With Australians no longer having to self-isolate if they test positive for Covid, the tests will be designed in 2023 to match people with the right drugs.
“Testing for Covid-19 will no longer be a surveillance tool, but will be more targeted and used to ensure rapid access to antiviral treatments,” the department said.
Concession card holders can still get free rapid antigen tests, which tell someone if they have an active virus in their body.
But starting Jan. 1, retirement homes will have a set allocation of RAT tests instead of weekly deliveries.
The Reserve Bank expects the consumer price index, or headline inflation, to hit a new 32-year high of eight percent.
This is more than double the RBA’s target of two to three percent.
January is the first month since April where there won’t be a monthly RBA rate hike, just because the board doesn’t meet in the middle of summer except in extraordinary circumstances.
The major banks all expect an increase of 0.25 percentage point in February, which would take cash rates to a new 10-year high of 3.35 percent, instead of 3.1 percent.
The Commonwealth Bank expects the February hike to be the last of this tightening cycle.
But ANZ and Westpac both expect further rate hikes in February, March and May, which would push cash rates to an 11-year high of 3.85 percent.
Westpac expects house prices in Sydney to fall by a further 8 per cent in 2023, while property values in Melbourne will fall by a further 10 per cent.
The banks are required to assess whether a potential borrower is able to cope with a three percentage point increase in the variable mortgage rate.
This reduction in borrowing capacity has led to a fall in house prices as several housing markets across Australia peaked for several months in 2022.

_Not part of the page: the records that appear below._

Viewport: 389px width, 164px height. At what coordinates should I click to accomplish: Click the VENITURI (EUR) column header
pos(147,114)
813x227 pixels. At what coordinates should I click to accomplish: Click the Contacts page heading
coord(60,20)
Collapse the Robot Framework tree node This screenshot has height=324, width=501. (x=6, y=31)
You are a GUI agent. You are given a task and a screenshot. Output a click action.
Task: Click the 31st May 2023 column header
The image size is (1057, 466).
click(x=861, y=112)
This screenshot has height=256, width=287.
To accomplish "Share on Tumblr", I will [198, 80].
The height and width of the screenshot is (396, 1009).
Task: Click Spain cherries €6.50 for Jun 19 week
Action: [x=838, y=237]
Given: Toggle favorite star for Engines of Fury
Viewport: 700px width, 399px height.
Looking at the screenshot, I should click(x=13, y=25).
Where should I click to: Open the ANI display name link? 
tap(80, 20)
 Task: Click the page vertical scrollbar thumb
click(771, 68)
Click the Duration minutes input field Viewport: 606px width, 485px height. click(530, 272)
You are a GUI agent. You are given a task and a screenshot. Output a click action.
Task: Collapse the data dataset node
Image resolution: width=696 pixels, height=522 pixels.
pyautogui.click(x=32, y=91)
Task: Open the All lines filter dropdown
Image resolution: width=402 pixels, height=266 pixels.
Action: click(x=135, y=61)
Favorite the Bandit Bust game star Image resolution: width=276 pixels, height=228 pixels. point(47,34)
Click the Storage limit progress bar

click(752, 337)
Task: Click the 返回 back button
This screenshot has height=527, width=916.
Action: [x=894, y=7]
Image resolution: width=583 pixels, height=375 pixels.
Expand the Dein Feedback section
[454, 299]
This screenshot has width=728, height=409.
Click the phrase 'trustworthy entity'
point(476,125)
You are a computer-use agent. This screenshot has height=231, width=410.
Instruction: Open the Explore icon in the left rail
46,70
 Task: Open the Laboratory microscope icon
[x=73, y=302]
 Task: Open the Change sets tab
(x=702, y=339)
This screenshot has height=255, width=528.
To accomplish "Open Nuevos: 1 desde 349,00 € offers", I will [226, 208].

The 300 basis point rate hikes since May, when cash rates were still at a record low of 0.1 percent, marked the most severe pace of monetary policy tightening since the Reserve Bank issued a target cash rate in January 1990.
But SQM Research director Louis Christopher predicts big increases in home prices if the RBA cuts rates again in late 2023 and inflation peaks at eight percent.
He predicts an 8 to 12 per cent rise in property prices in Sydney, a smaller rise of 2 to 6 per cent in Melbourne, a moderate rise of 3 to 7 per cent in Brisbane and a whopping 9 to 13 per cent in Perth. .
This recovery in Sydney will be driven by the increase in underlying demand for housing due to the increase in arrivals from abroad, the return to office, the existing shortage of rental housing, the new stamp duty/land tax changes and the expected continued strength from Sydney’s economy,” he said.